SELECTED EXCERPT Start Marker
Back to "Dental Health Month"
In the grand scheme of your overall health, it can sometimes be easy to overlook your oral hygiene. Indeed, the more strikingly obvious factors that make up your general wellbeing - blood pressure, weight, mental wellbeing and so forth - can often put our pearly whites in the proverbial shade.
Have you ever considered how important your oral hygiene is with regards to your all-around wellbeing? By keeping your teeth and gums in great shape, you're laying the foundation for your overall health, starting you off on the right foot from the moment you pick up a toothbrush in the morning, right though to when you clean them last thing at night.
Dental Health Month is taking place in August, and has been designed to put a shine back on Australia's smile. This article will help you discover the importance of proper dental hygiene, from correct brushing technique through to flossing lessons - for the grown-ups as well as the kids! What's more, we'll go over what food and drinks you should only enjoy in moderation to keep your teeth in tip-top condition - and lots more!
As a general rule, you should brush your teeth at least twice a day - ideally, in the morning and just before you retire to bed.
The general idea behind brushing your teeth regularly is to clear your mouth of tiny segments of food and other substances that may have built up in between cleans. If left to rest, such food could become stuck to the teeth, allowing bacteria to multiply. This spells bad news for your oral hygiene – your breath may begin to smell, plaque will build-up and, if left neglected, the risk of developing gum disease and other infection rises significantly.
To correctly brush your teeth, ensure that you are using toothpaste as recommended by the Australian Dental Association. Gripping your toothbrush in your dominant hand, try to tilt the bristle tips to a 45 degree angle along the gum line. Then, use short, circular strokes to gently cover all sides of the tooth surface, including the front, back and top. Delve into as many nooks and crannies as you can, before rinsing with cold water. Additionally, brushing the tongue can help keep the mouth clean by ridding it of bacteria - this can freshen the breath, too!
It goes without saying that it is of paramount importance that young children are taught good oral hygiene techniques as early as possible. Of course, very young children aren't yet capable of brushing by themselves, so you can do it for them. As a general guide, as soon as your little one has learned how to tie his or her shoelaces, they are fully able to use a toothbrush effectively.
Sometimes, children won't want to clean their teeth, for a great raft of reasons. However, there are a number of good quality, child-friendly toothpastes on the market that can make things a little easier for everyone since adult toothpaste may taste a little too strong for tiny palates! When you feel that it's time for your children to graduate to proper toothpaste, gently wean them off the child variety.
SELECTED EXCERPT End Marker
SUPPLIED RECORDS Start Marker
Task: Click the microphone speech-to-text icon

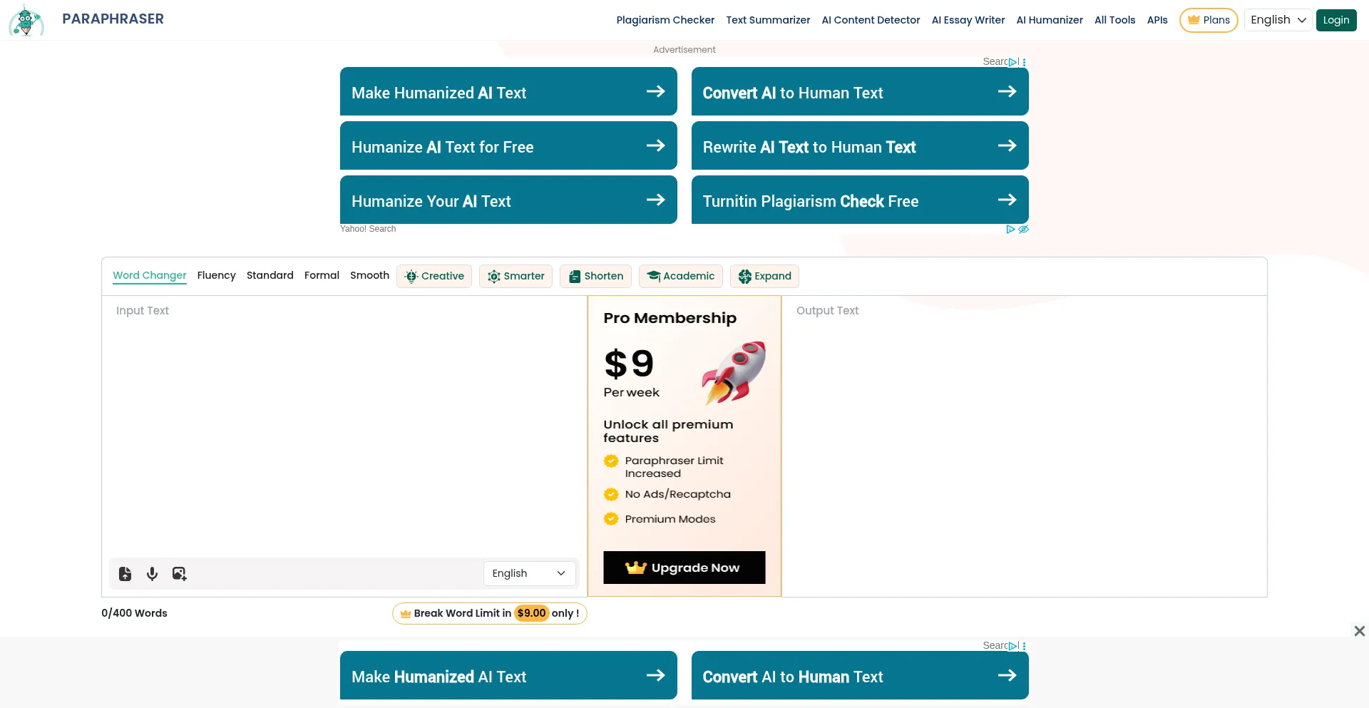Action: [152, 574]
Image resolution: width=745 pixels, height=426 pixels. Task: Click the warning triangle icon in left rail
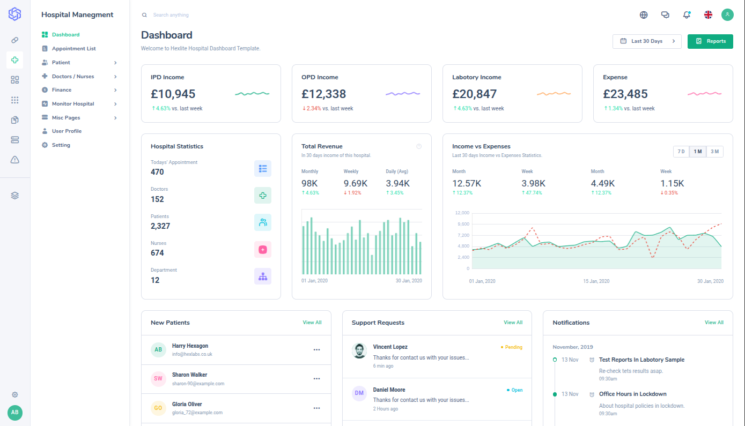(x=15, y=160)
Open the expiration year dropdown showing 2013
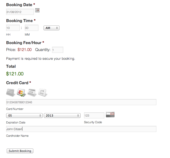This screenshot has height=158, width=170. 62,116
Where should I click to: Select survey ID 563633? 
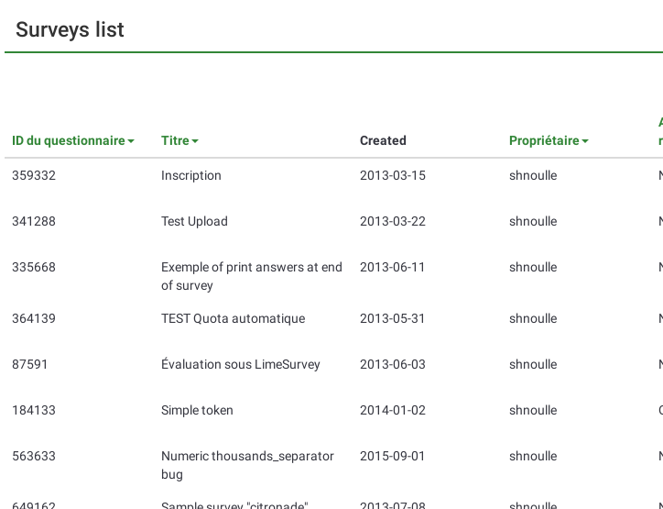click(34, 456)
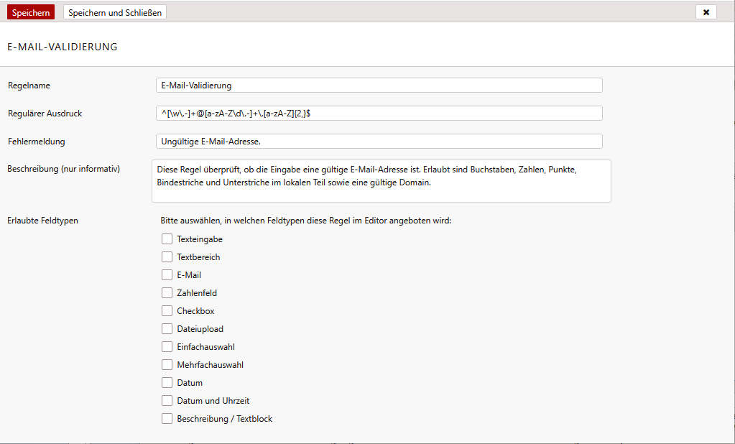The image size is (735, 444).
Task: Click the red Speichern button
Action: pos(31,12)
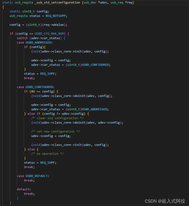Image resolution: width=189 pixels, height=206 pixels.
Task: Click the switch keyword on udev->cur_status
Action: (x=22, y=38)
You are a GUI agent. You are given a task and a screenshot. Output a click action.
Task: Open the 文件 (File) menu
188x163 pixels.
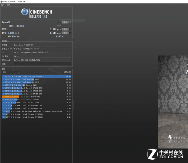coord(3,5)
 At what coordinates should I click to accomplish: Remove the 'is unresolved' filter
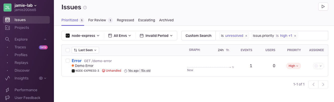tap(246, 36)
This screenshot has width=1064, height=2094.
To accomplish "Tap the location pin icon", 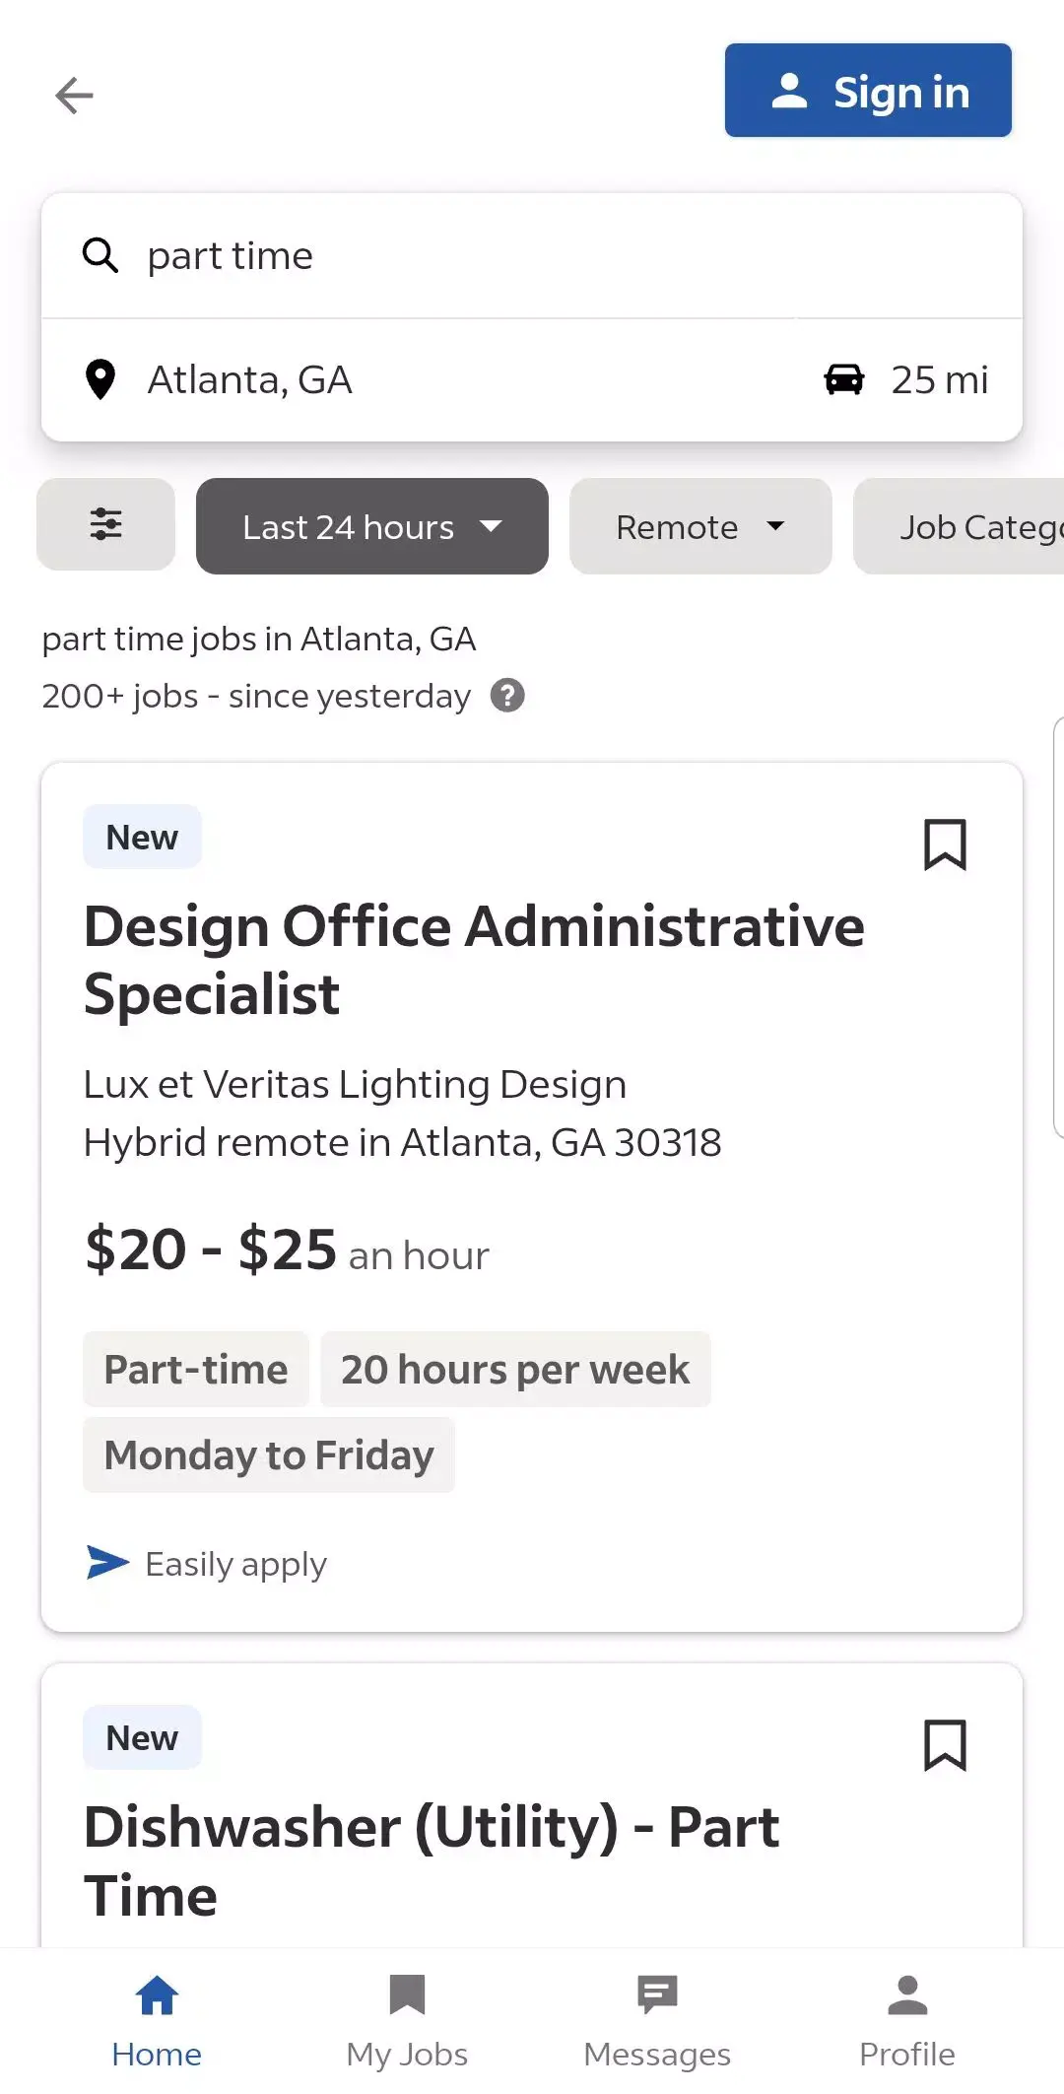I will pos(100,379).
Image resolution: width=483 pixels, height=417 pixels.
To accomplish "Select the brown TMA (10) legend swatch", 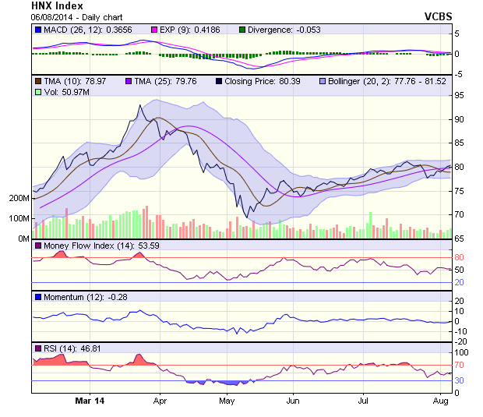I will pos(37,81).
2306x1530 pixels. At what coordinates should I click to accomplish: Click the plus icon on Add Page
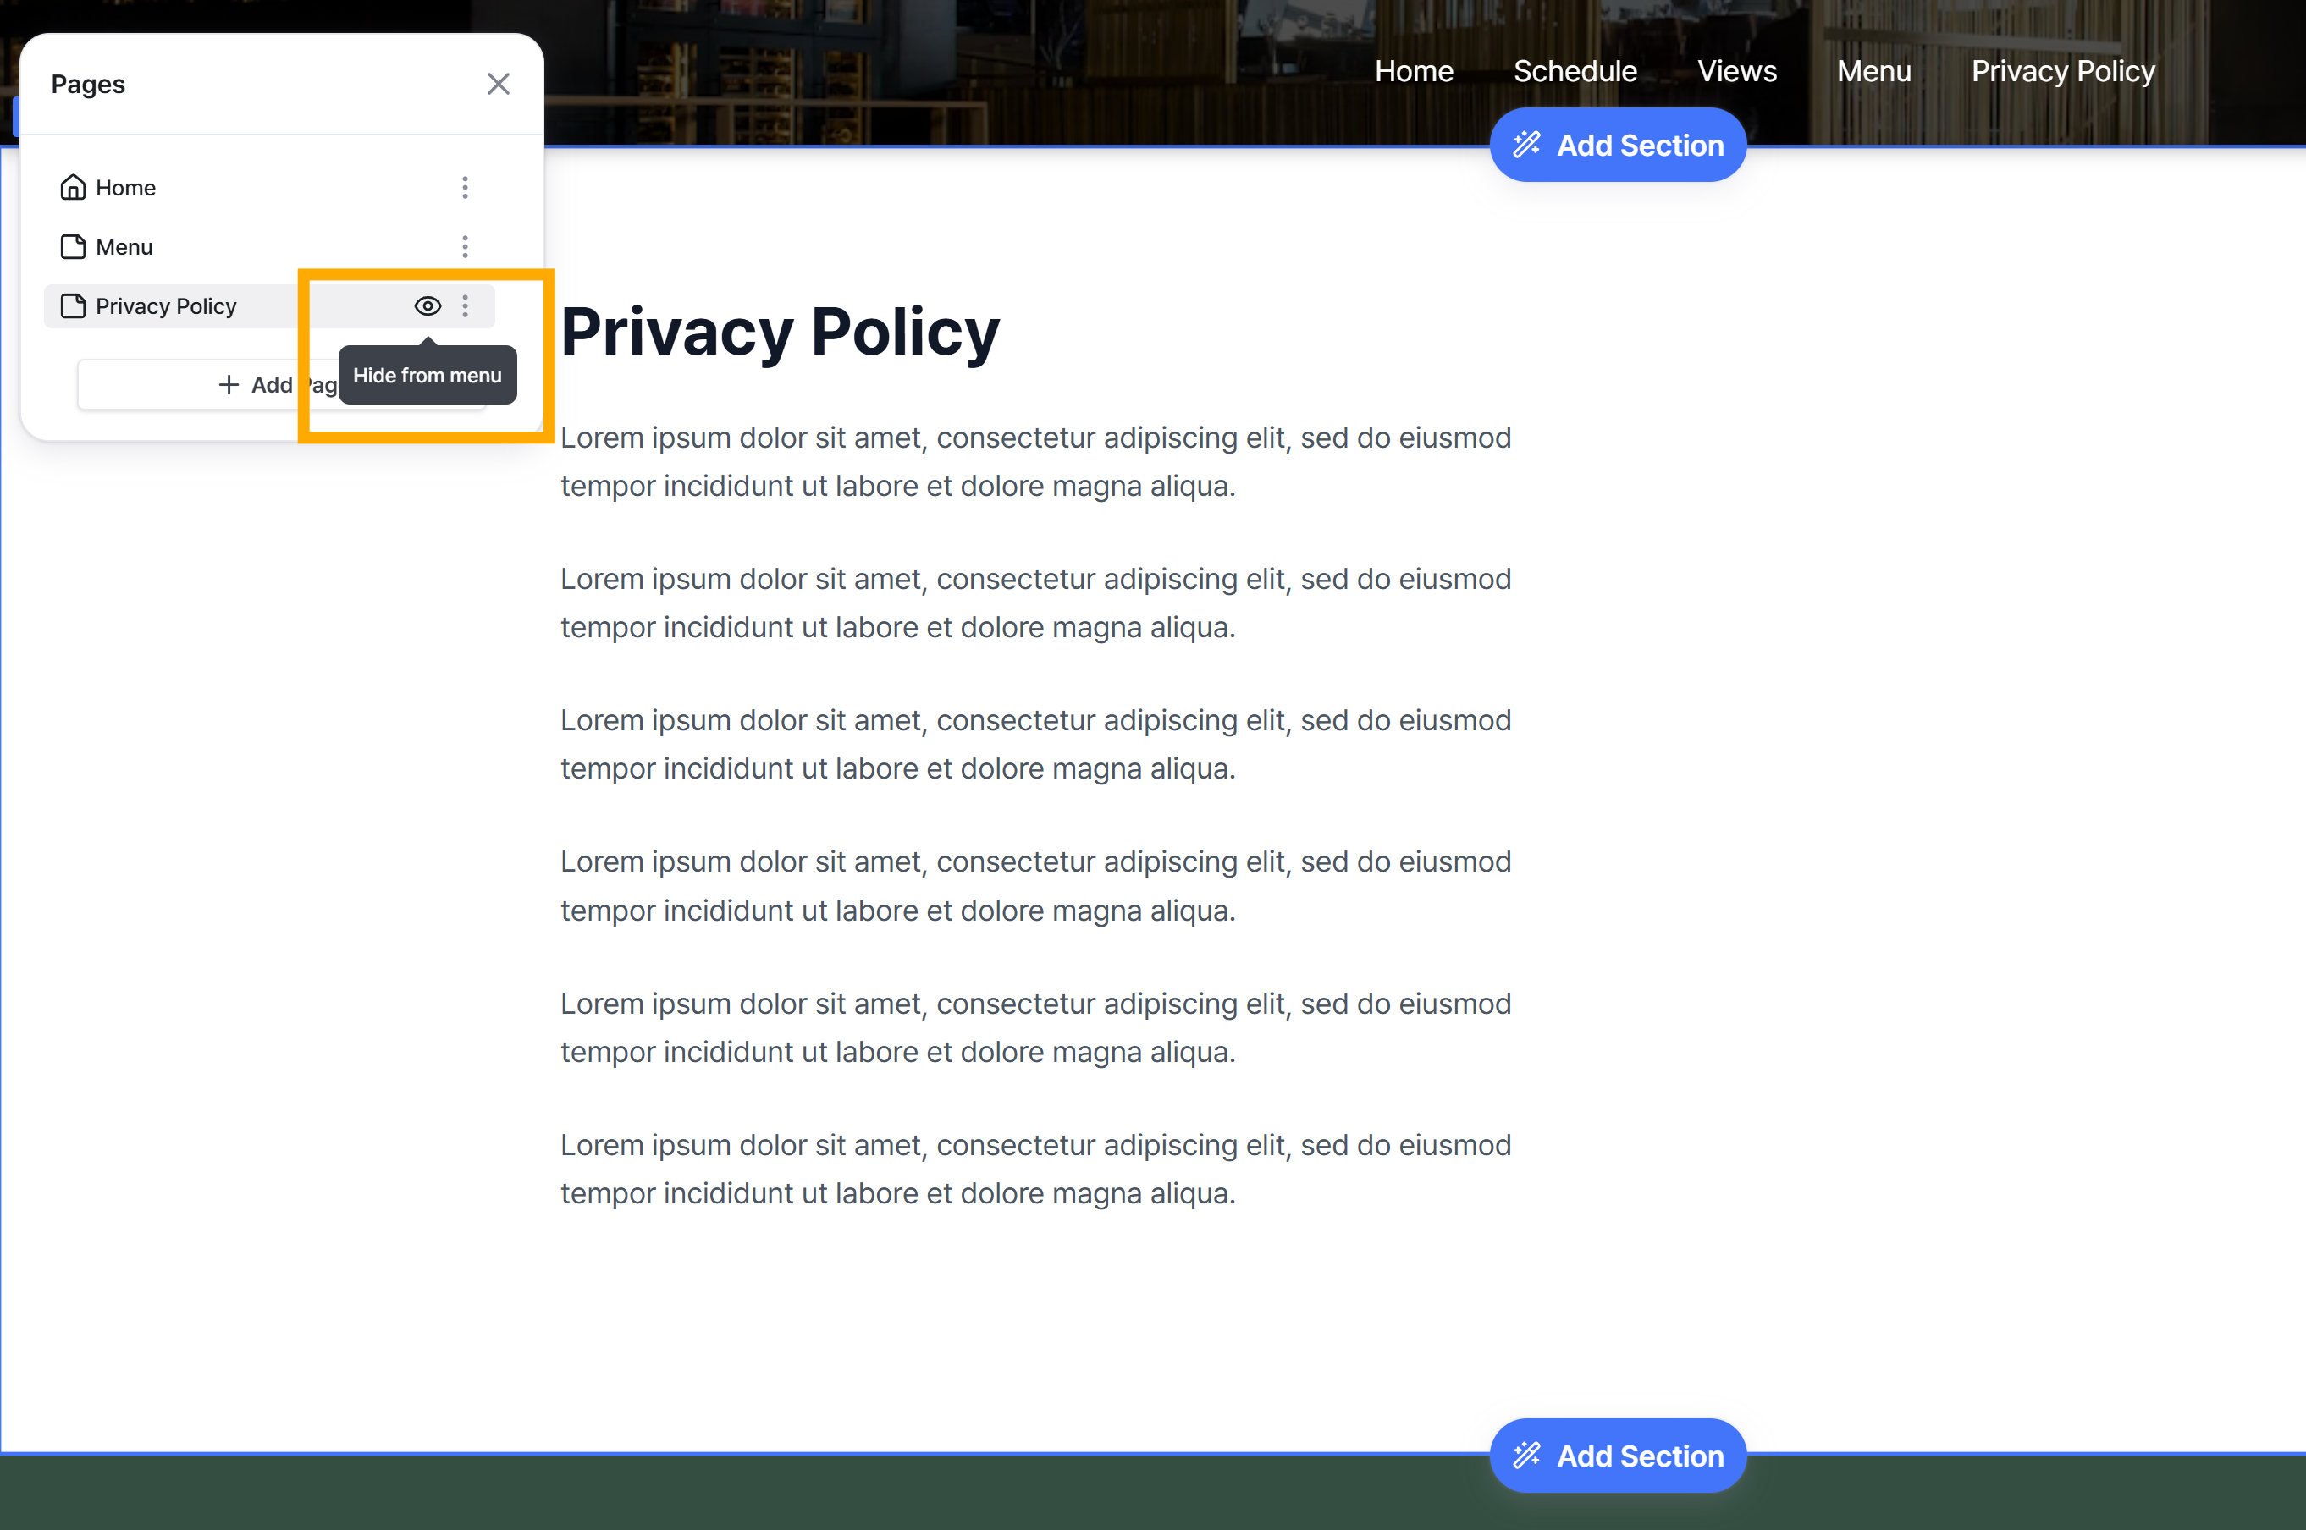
SUPPLIED RECORDS End Marker
LIST OF TASKS
**1.** Can you reproduce the part of the dental hygiene article between "Dental Health Month is" and "and lots more!", inclusive?
**2.** Could you resume the dental hygiene article, picking up right after its final sentence?
Nothing in the listing is needed here.

ANSWERS BELOW
**1.**
Dental Health Month is taking place in August, and has been designed to put a shine back on Australia's smile. This article will help you discover the importance of proper dental hygiene, from correct brushing technique through to flossing lessons - for the grown-ups as well as the kids! What's more, we'll go over what food and drinks you should only enjoy in moderation to keep your teeth in tip-top condition - and lots more!

**2.**
Many people believe that the act of flossing is simply undertaken to remove stubborn pieces of food caught between the teeth. Of course, it does serve this purpose, but it's also an excellent weapon in the fight against legion of oral conditions. This is because, while your toothbrush will take care of the majority of cleaning, even the most advanced models won't be able to reach absolutely everywhere. For this reason, flossing is employed keep plaque levels between the teeth to an absolute minimum. Here's how to do it properly:
Which finger are you most comfortable flossing with? For most, it's the index or middle finger, so wrap one end of the floss around it, before taking the loose end and putting it around the corresponding finger on the other hand. Keep the floss taut, and using a sawing action, softly ease it between your teeth, slowly making your way to the gum line. As soon as you've reached the gum, wrap the line around the tooth and move it up and down the entirety of it length until you've removed the plaque. Repeat this until you have completed the process for each and every one of them.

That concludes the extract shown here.